Там она взяла у ассасинов обязательство, писанное кровью, и положила контракт в свой Гроссбух – книгу, которая для этих безбожных негодяев была чем-то вроде Святого Писания, а хранитель книги – их богиней.
Ее туннели были первыми неказистыми шахтами, а потом громадными кавернами в земле, пронзенными внутри сталактитами и сталагмитами, но в конечном счете они превратились в подобие следов, какие оставляет червь в мягкой земле, обрели червеподобный оттенок – чуть розоватый, и становились такими же влажными, как черви, сверкали конденсатом дыхания троглодитов, которые наводили глянец на поверхности ее убежища, полировали стены до такой степени, что кроха поступавшего сюда света – бо́льшая его часть исходила от ее волос – отражалась от одной поверхности к другой, покрывала рябью каждый дюйм, заставляла его двигаться, как ползущего червя.

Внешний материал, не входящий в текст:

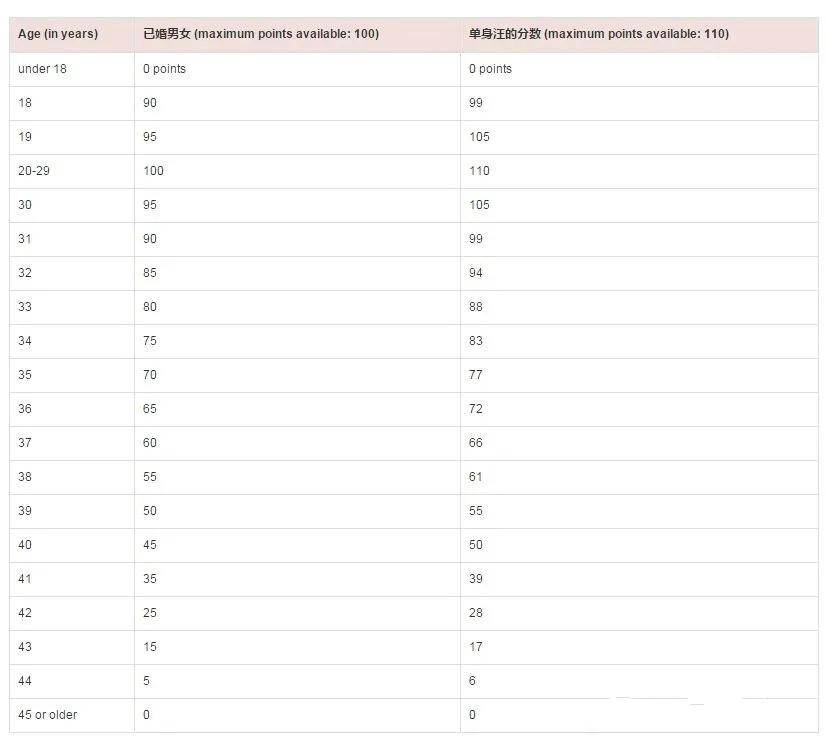This screenshot has width=827, height=747.
Task: Select the age 19 row label
Action: [x=25, y=137]
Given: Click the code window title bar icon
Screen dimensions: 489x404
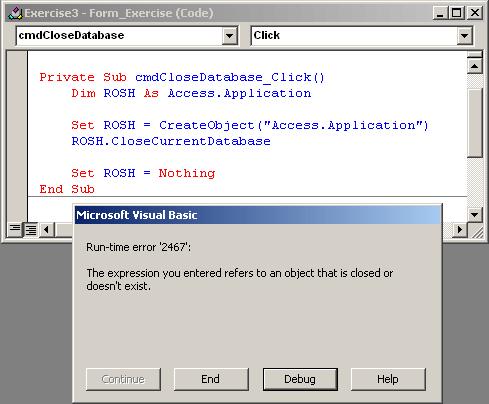Looking at the screenshot, I should click(15, 13).
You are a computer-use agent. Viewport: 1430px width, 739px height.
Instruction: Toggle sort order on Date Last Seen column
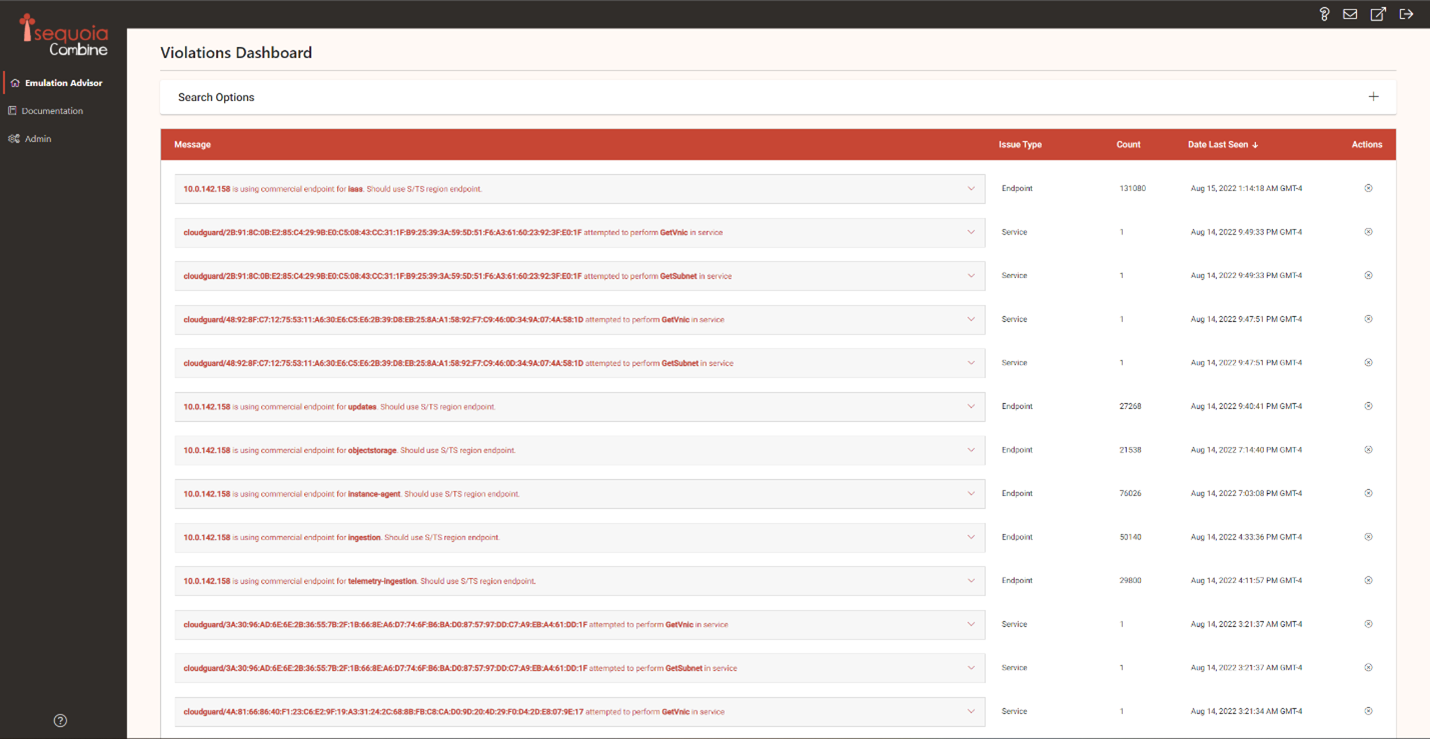(1222, 144)
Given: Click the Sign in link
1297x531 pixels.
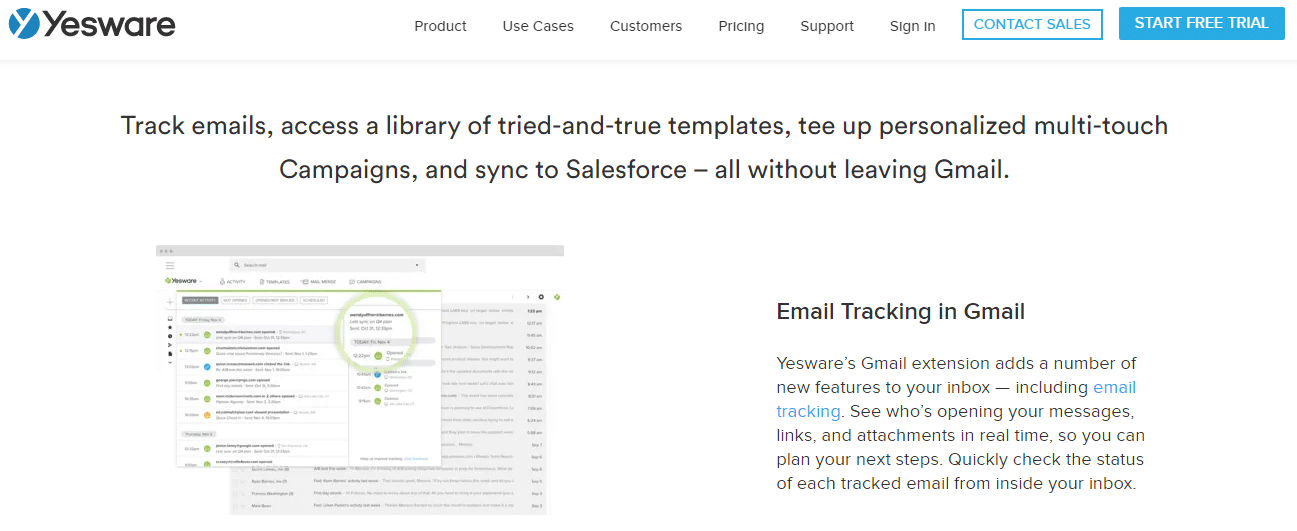Looking at the screenshot, I should (x=913, y=26).
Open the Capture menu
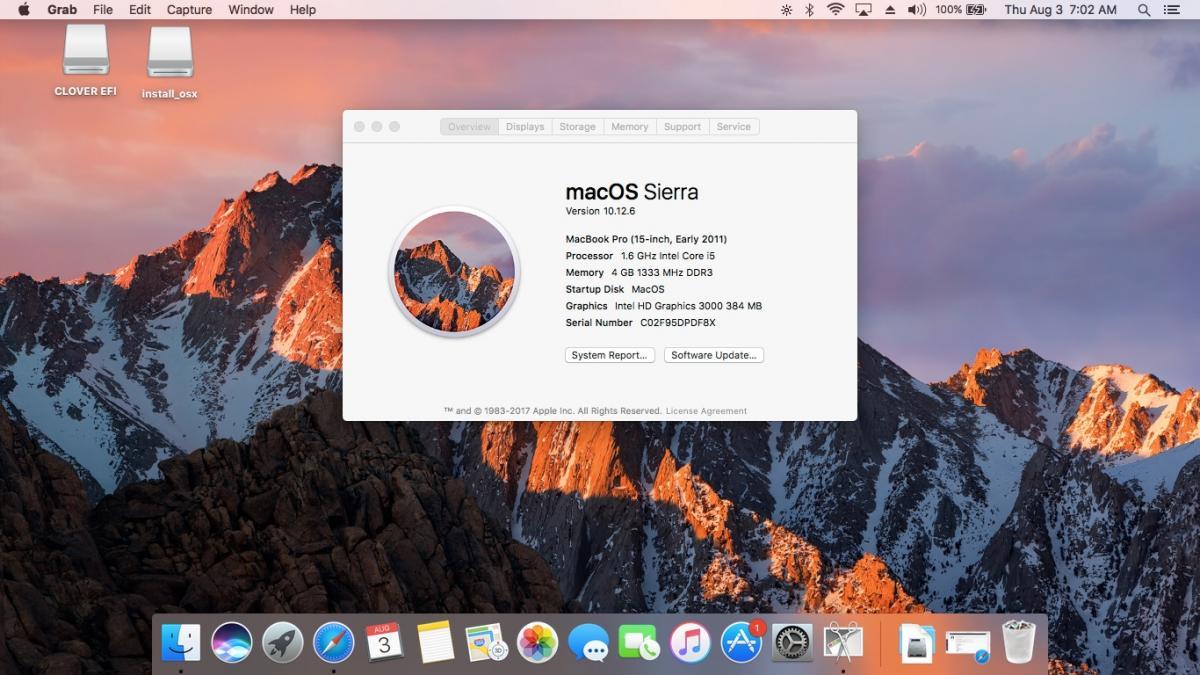 (x=189, y=10)
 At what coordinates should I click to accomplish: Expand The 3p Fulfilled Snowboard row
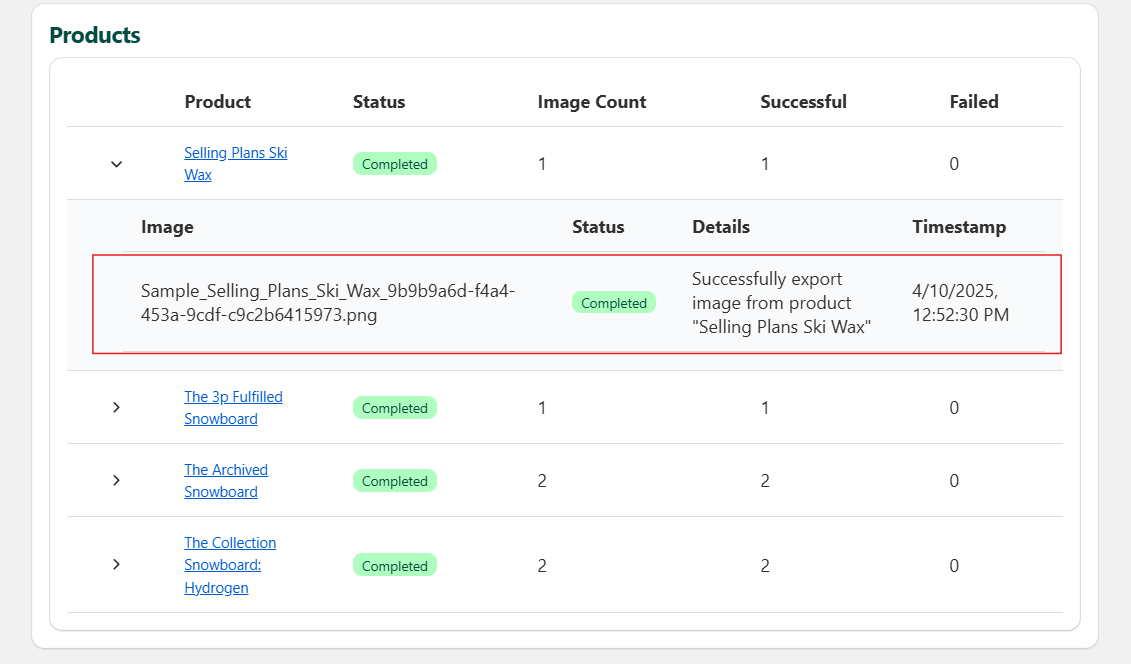click(x=116, y=408)
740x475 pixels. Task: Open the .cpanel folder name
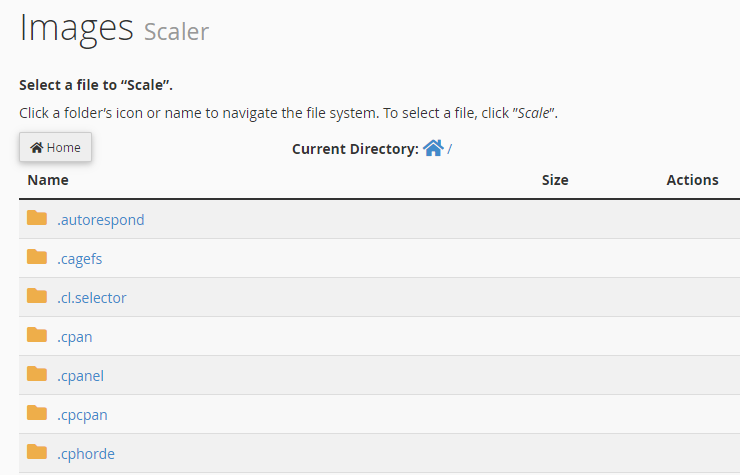click(x=80, y=376)
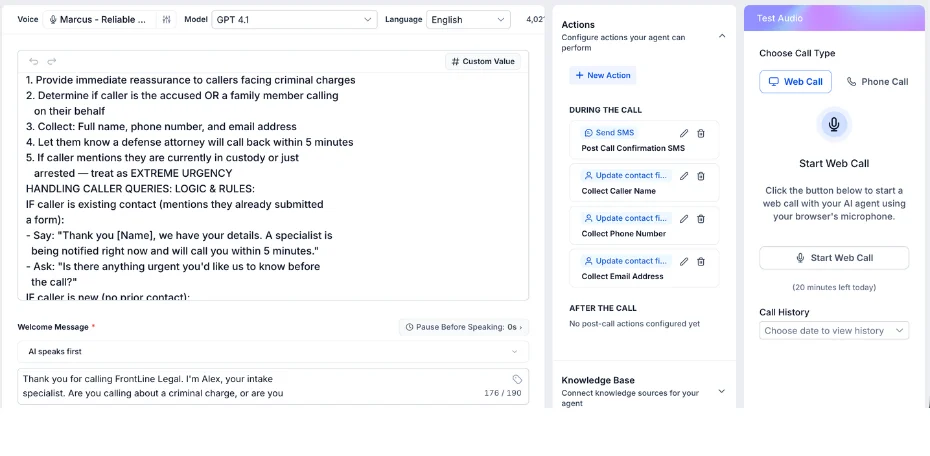Open voice settings sliders icon beside Marcus
This screenshot has height=456, width=930.
tap(167, 20)
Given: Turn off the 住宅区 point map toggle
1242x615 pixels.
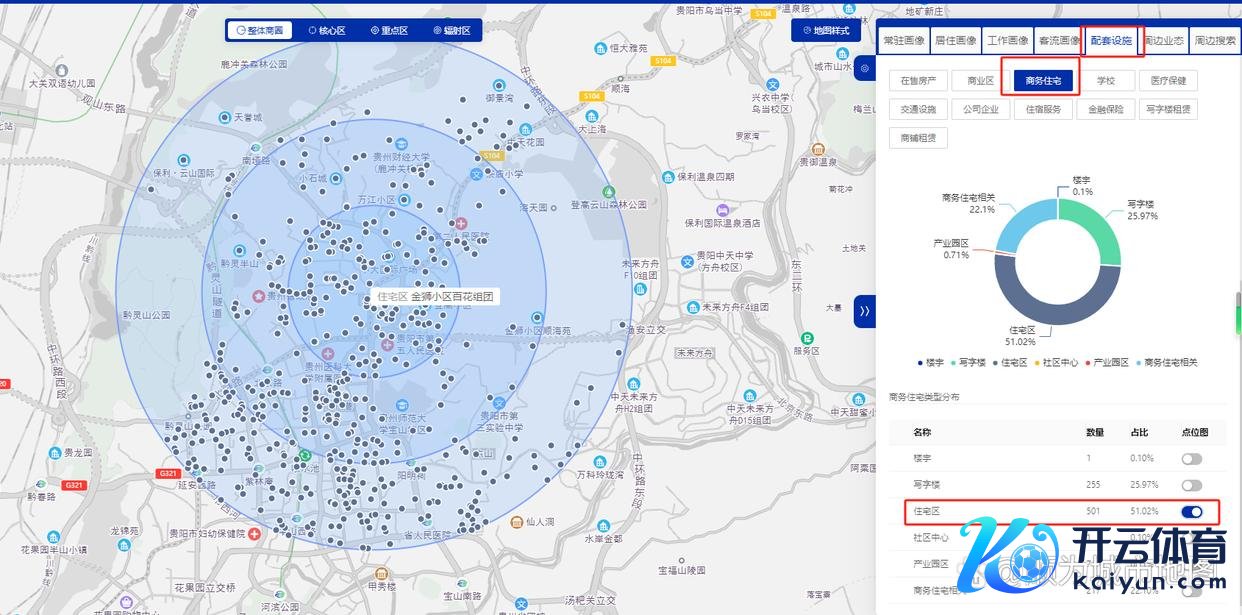Looking at the screenshot, I should pyautogui.click(x=1191, y=511).
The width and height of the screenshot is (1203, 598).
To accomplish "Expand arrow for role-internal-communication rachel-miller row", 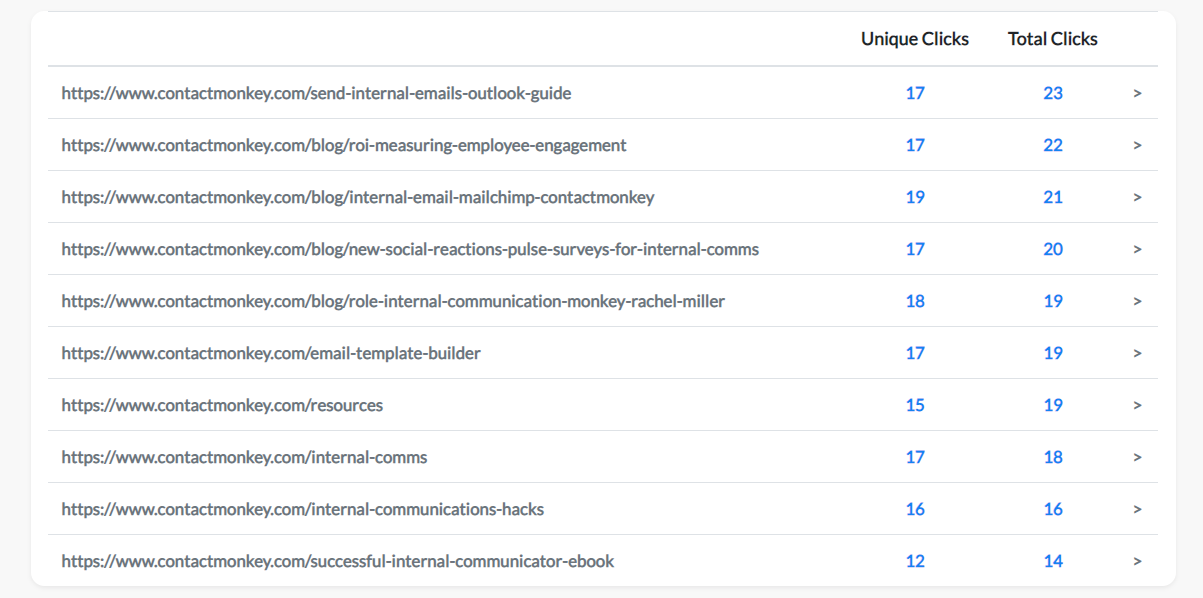I will click(1137, 301).
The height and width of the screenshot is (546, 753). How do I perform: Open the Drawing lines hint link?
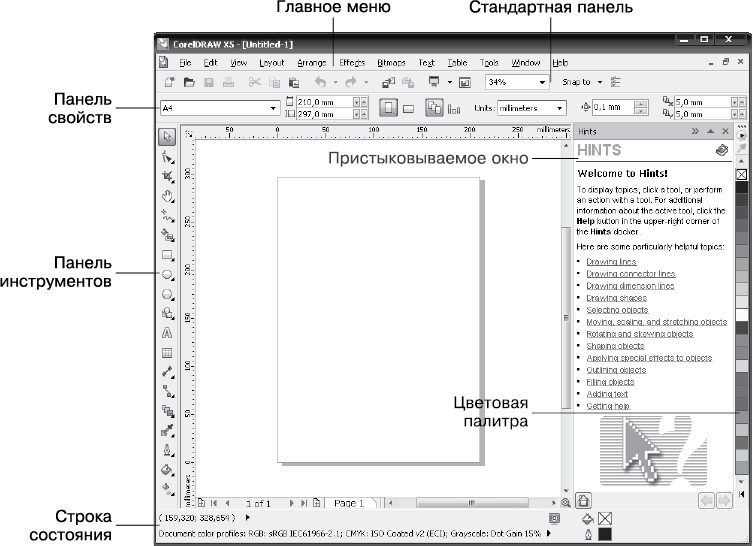coord(610,262)
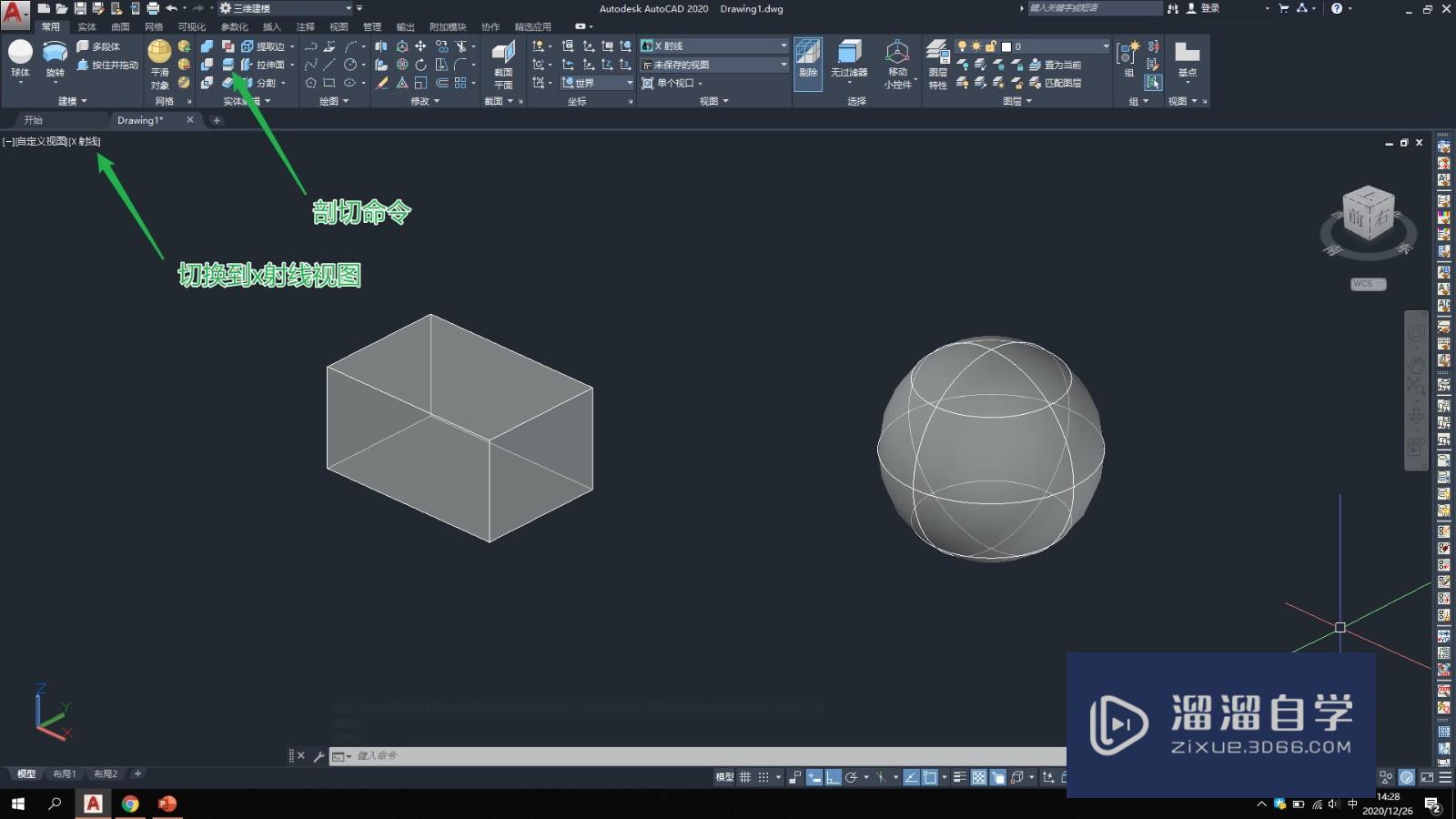Open the X 射线 visual style dropdown
The width and height of the screenshot is (1456, 819).
783,46
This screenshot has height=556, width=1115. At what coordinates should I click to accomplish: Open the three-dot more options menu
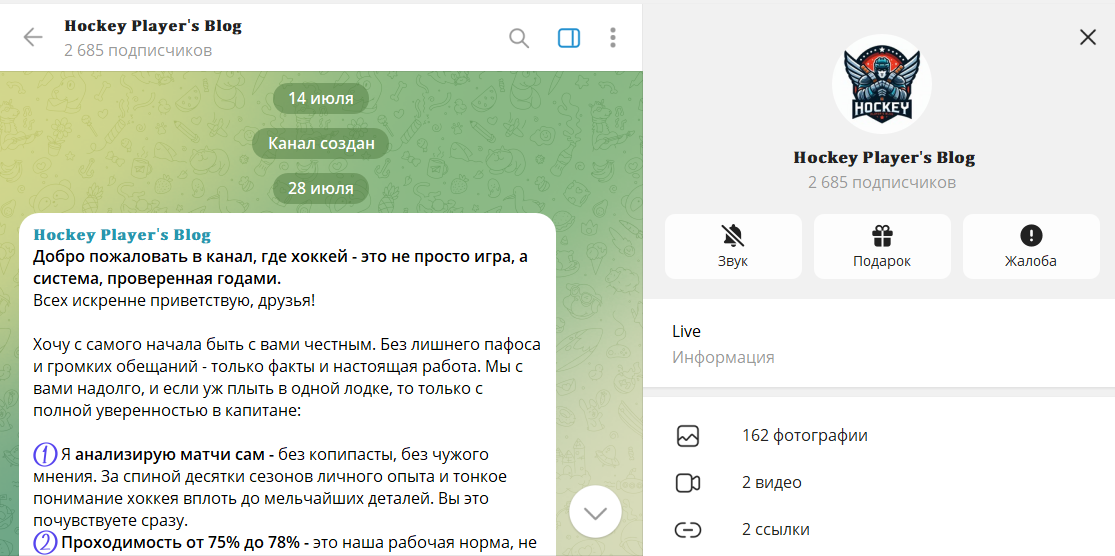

Они спускались всё ниже и ниже в горные склоны, и было ясно, что область влияния Матери Мордью не ограничивается Морской Стеной, а охватывает большие расстояния во все стороны. Ее норы были глубокими и сложными и никогда не заканчивались, каждый туннель разветвлялся многократно, снова и снова. Если кто-нибудь вытащит сеянец из земли, то увидит такие же разветвления его корней, а в еще большей степени похожи на ее туннели корни кустов или деревьев, но более всего этот комплекс был похож на нити, которыми грибная колония пронзает мир, и протяженность ее трудно определить, потому что эти нити обнаруживаются, кажется, повсеместно.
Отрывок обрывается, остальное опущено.